1 定額減税に係る各法律、予算の成立以降の、政府に寄せられた民間企業等からの定額減税事務に関する苦情等の状況を明らかにされたい。
2 1の苦情等に対し、政府はどのような対策を講じたか。具体的に教示されたい。
回答(質問1 について)
お尋ねについては、お尋ねの「苦情等」の具体的に意味するところが必ずしも明らかではなく、また、民間企業等から政府に対するお尋ねの「定額減税事務」に関する意見等を網羅的に把握しているわけではないが、例えば、税務署における源泉徴収義務者からの今般の定額減税に関する相談において、今般の定額減税に関する事務の負担感に関する言及がある場合もあると承知している。政府としては、こうした事例を含め、源泉徴収義務者からの相談等に対して引き続き丁寧な対応を行ってまいりたい。
質問2
源泉徴収義務者の事務負担増に伴って、経費の負担増も発生している。この間政府は、民間の源泉徴収義務者における定額減税事務のためのシステム改修費用については、例年の税制改正に伴うシステム改修と併せて改修されること、及び、市販ソフト販売業者の開発コストに吸収される場合もあることから、特段の支援措置は考えていないとの説明をしている。しかしながら、利用しているシステムの契約内容によっては、追加の費用負担が生じている可能性も否定できないと思われる。
1 民間の源泉徴収義務者の、定額減税に係るシステム改修費用の負担増について、政府は実態を把握しているか。把握していれば、その状況を示されたい。

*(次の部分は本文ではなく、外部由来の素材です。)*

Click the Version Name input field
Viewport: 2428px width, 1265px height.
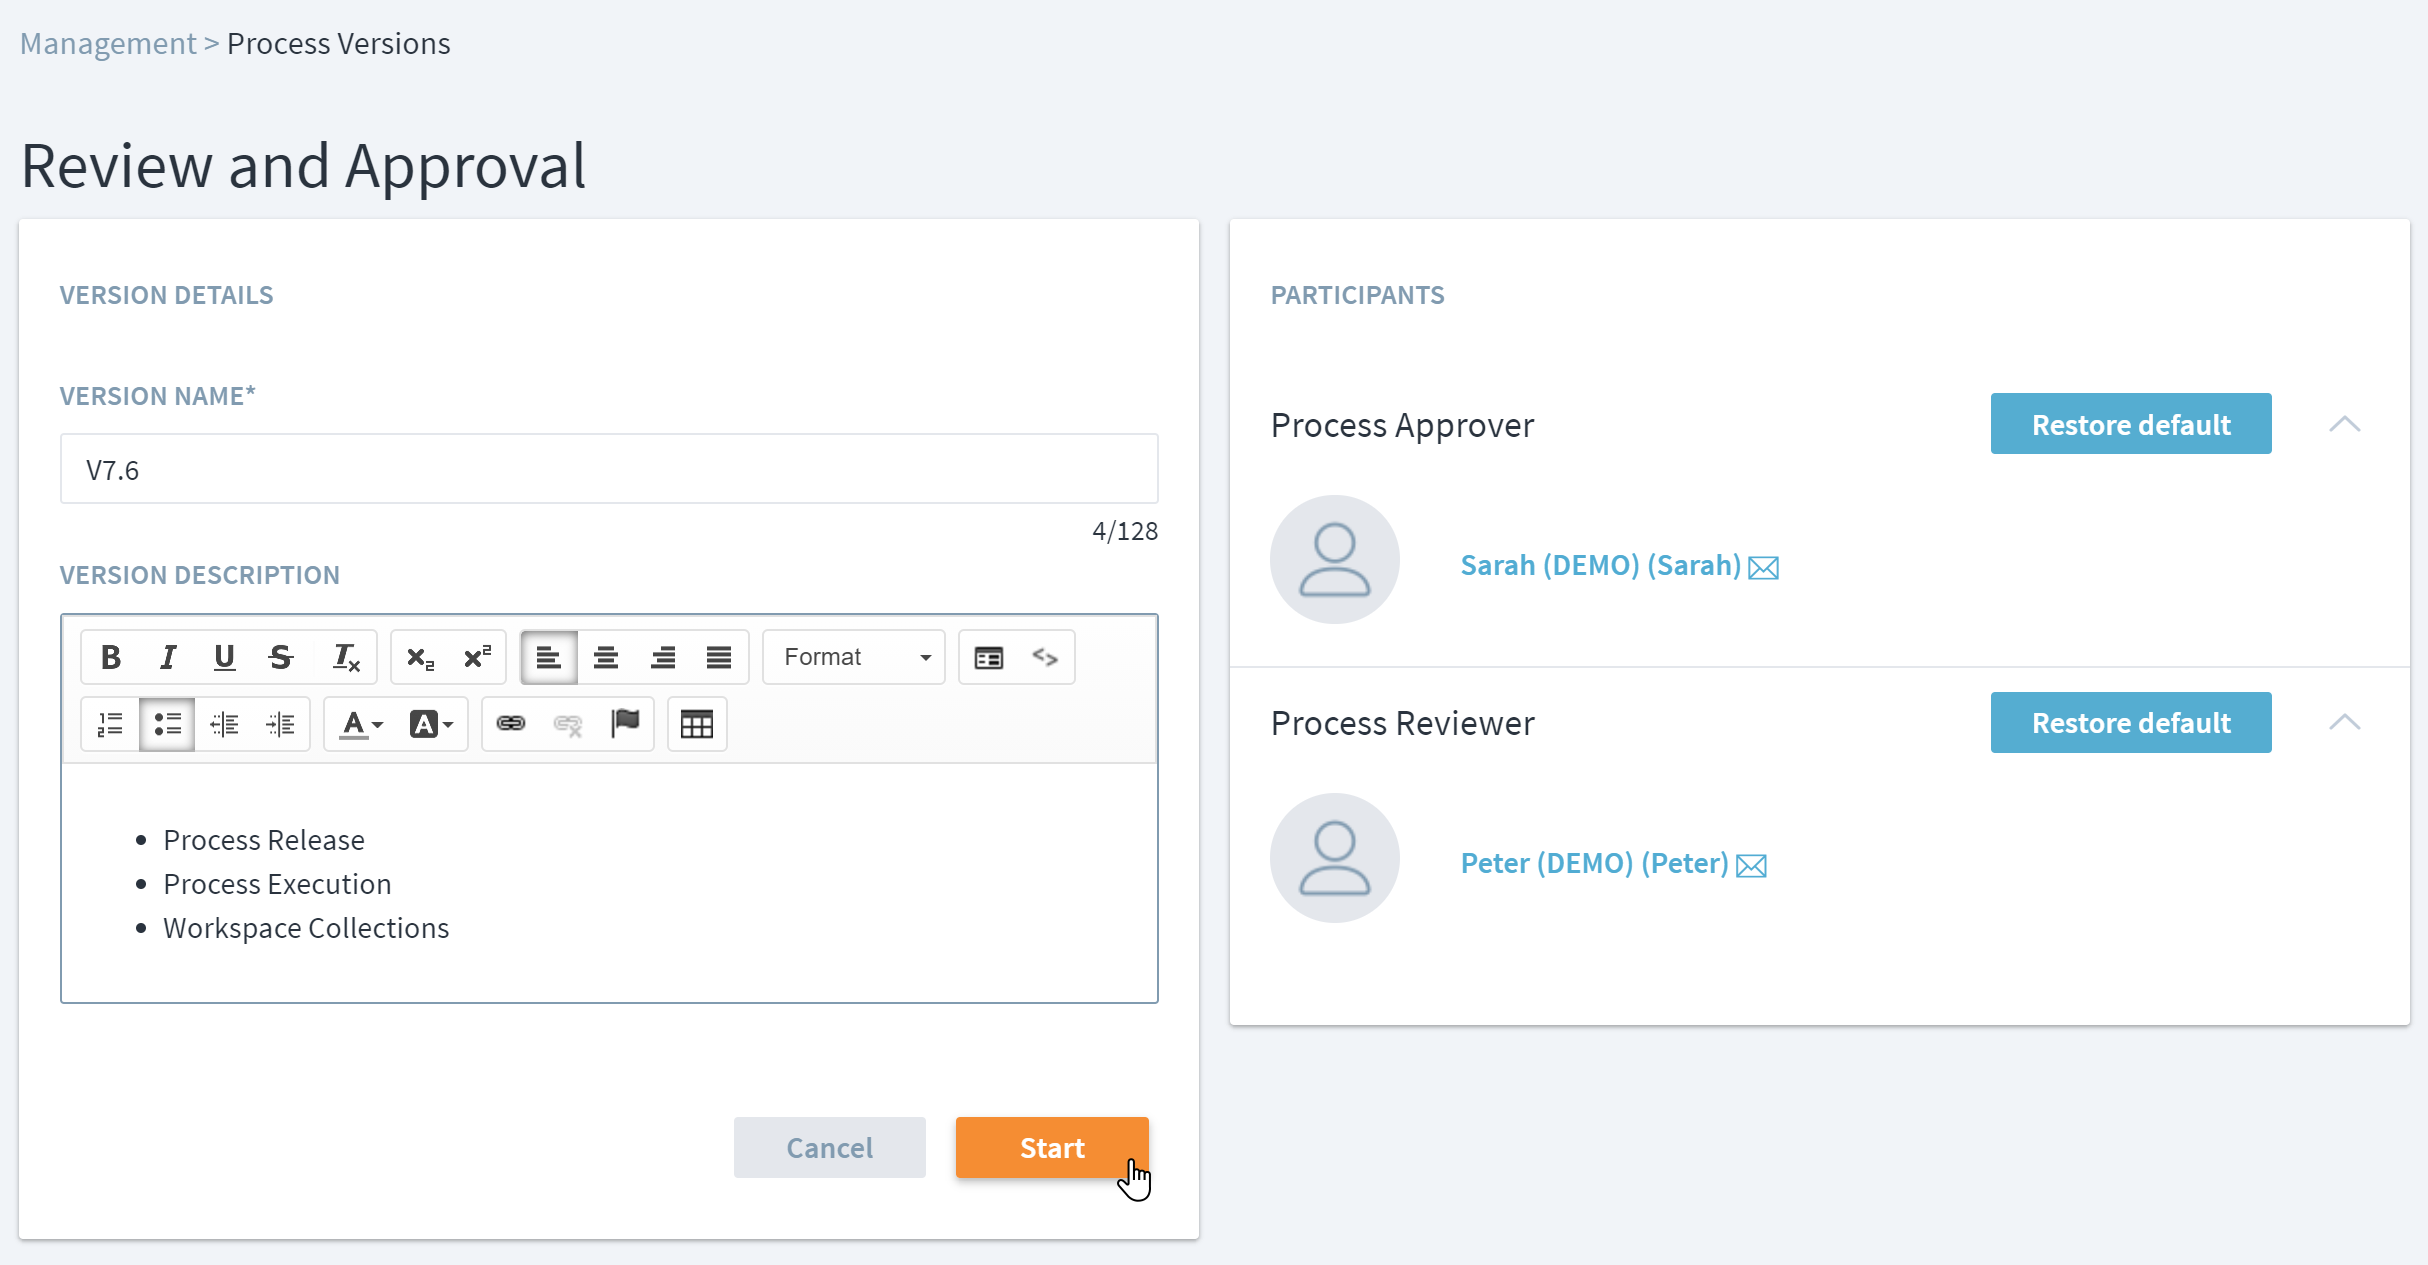(608, 469)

2 定額減税の実務が開始された状況を踏まえ、現時点で、民間の源泉徴収義務者におけるシステム改修費用支援策を検討する考えはないか。
回答(質問2 の1について)
お尋ねについては、令和六年二月二十八日の衆議院財務金融委員会において、鈴木財務大臣が「今回、定額減税の実施が決まってから、業界団体を通じたものも含めまして、五十社を超える税務関連のソフトウェア開発会社に対してヒアリングを実施いたしました。ヒアリングした全てのソフトウェア開発会社において、定額減税に対応した改修を行っていただける予定であり、現在主流となっておりますサブスクリプション契約の場合には、利用者である源泉徴収義務者には追加的な金銭コストは生じないことが一般的である、そのように伺っているところでございます。」と答弁したとおりである。
回答(質問2 の2について)
お尋ねについては、令和六年二月二十八日の衆議院財務金融委員会において、鈴木財務大臣が「今回の定額減税につきましては、源泉徴収義務者のシステム改修が必要な場合があることは事実でありますが、毎年の税制改正への対応については、源泉徴収義務者を含め、各納税者の皆様において御対応いただいており、今回も納税者の皆様において御対応いただくということにしております。」と答弁したとおりであり、現在においてもこの考えに変わりはない。